_PROVIDED INFORMATION_

********************

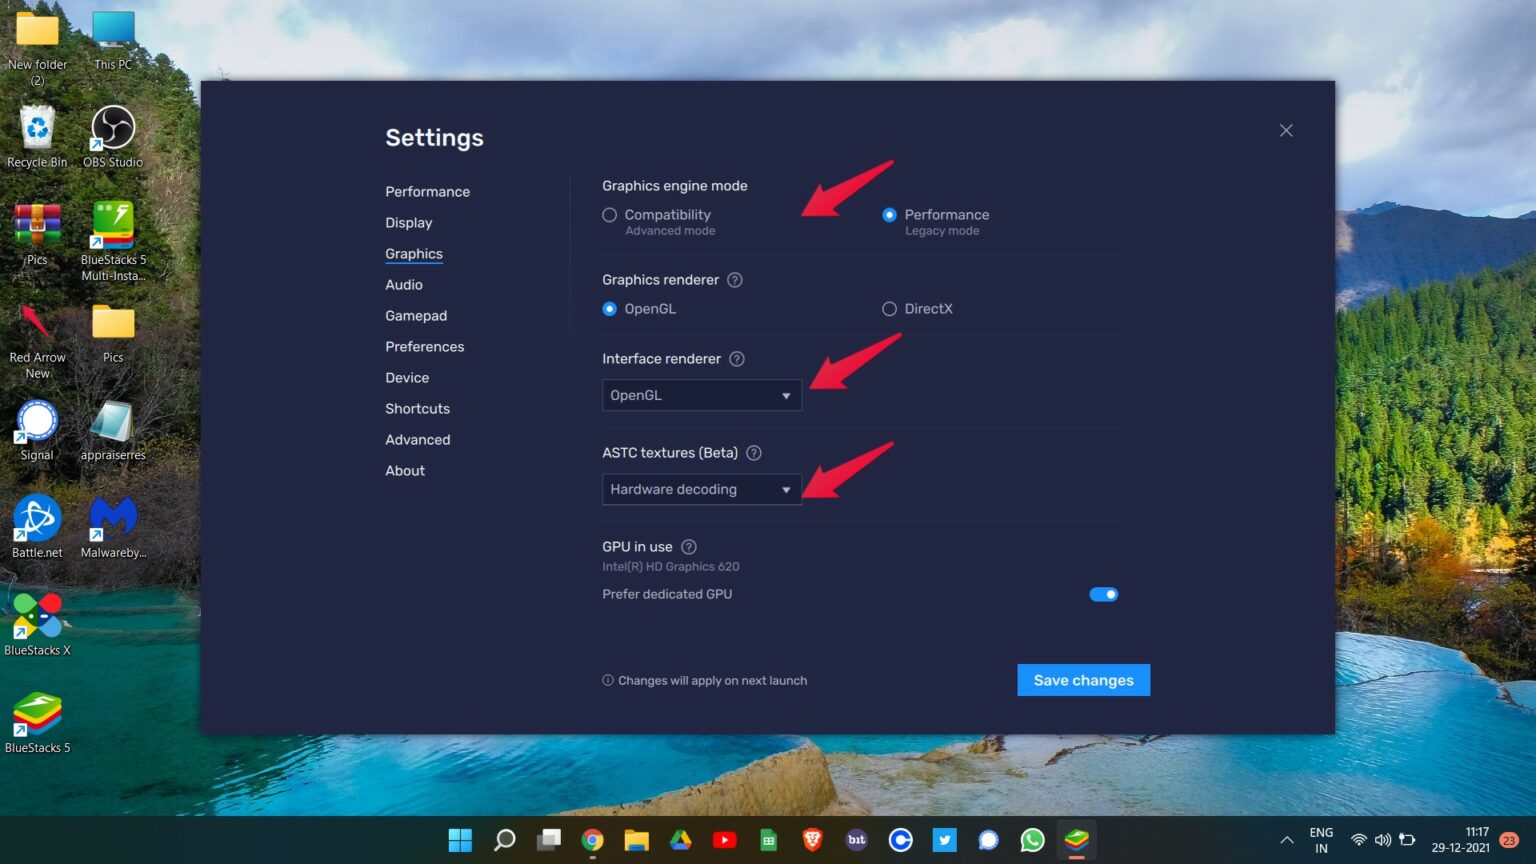Open the Audio settings section
Viewport: 1536px width, 864px height.
pyautogui.click(x=403, y=284)
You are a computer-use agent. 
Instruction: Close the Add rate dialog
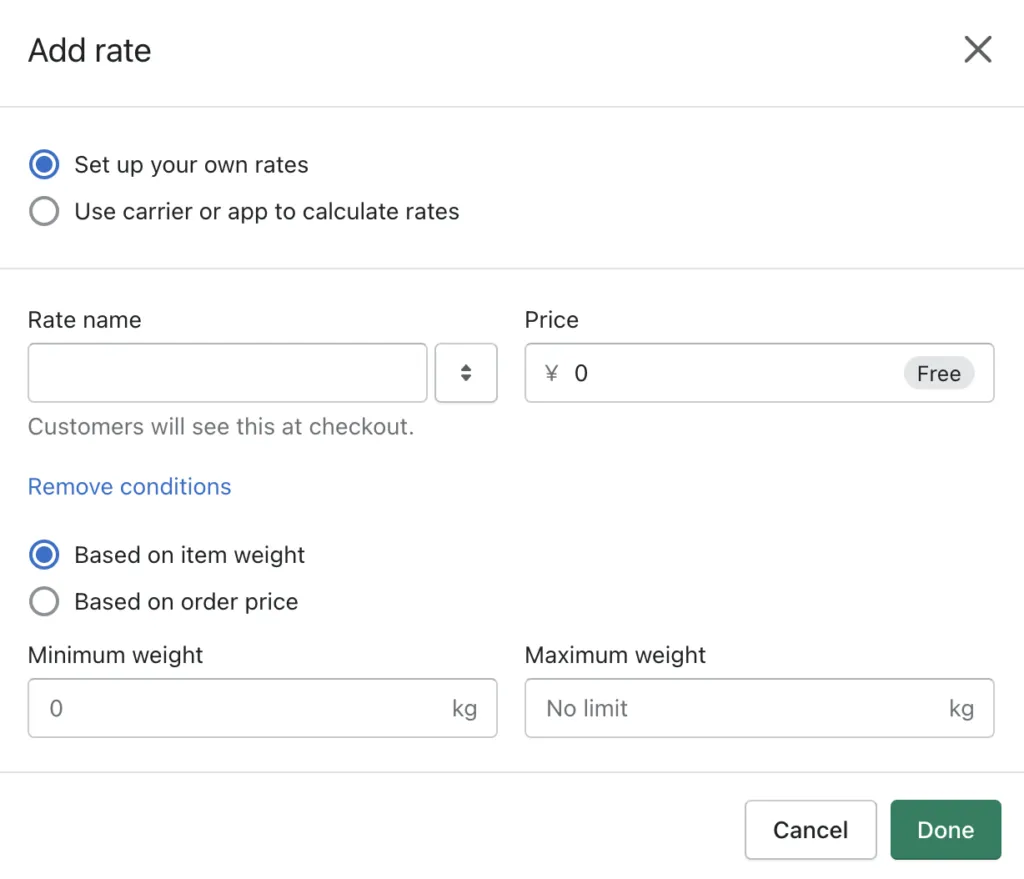[x=977, y=49]
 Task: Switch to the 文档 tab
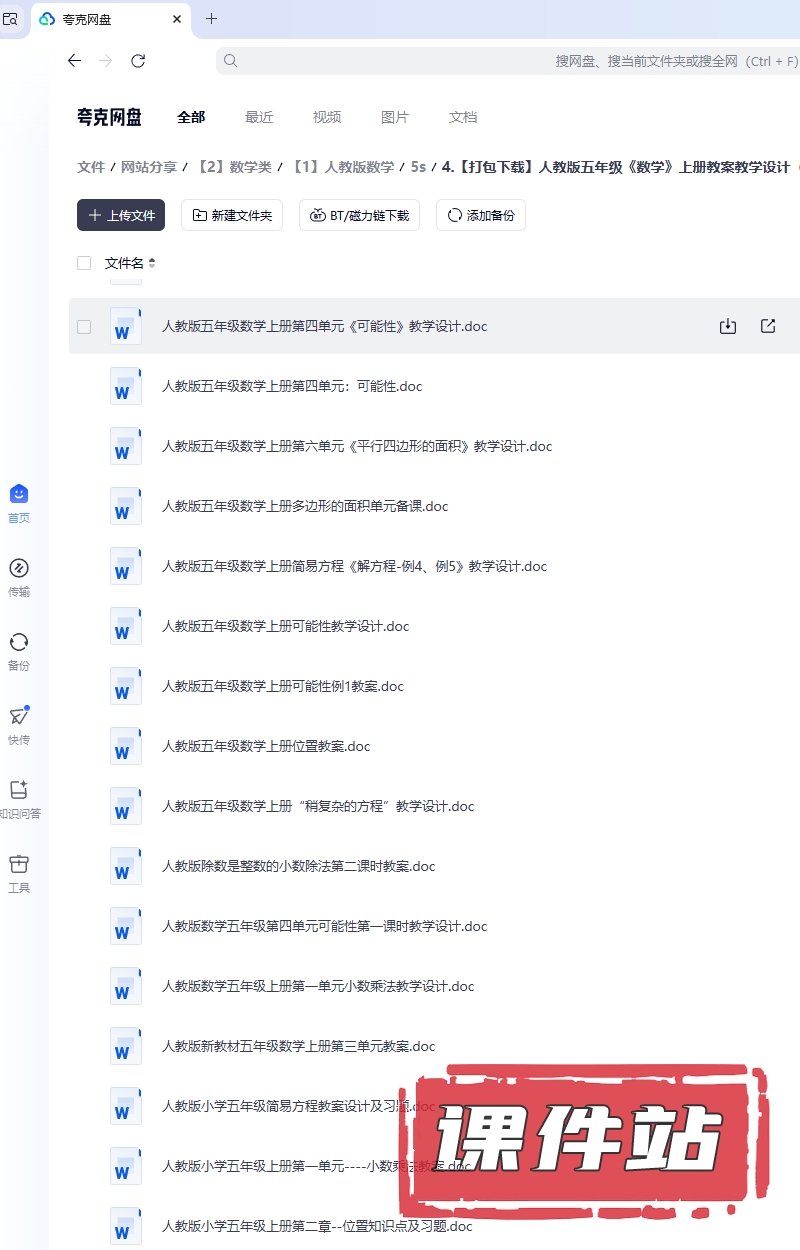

********************

_BRIEF_
Retype exactly the lines above, starting at the line containing "You are a computer-use agent." and ending with the last line, both included; leave out the pictures.

_TASK OUTPUT_
You are a computer-use agent. 
Instruction: Close the Add rate dialog
[x=977, y=49]
 Task: Switch to the 文档 tab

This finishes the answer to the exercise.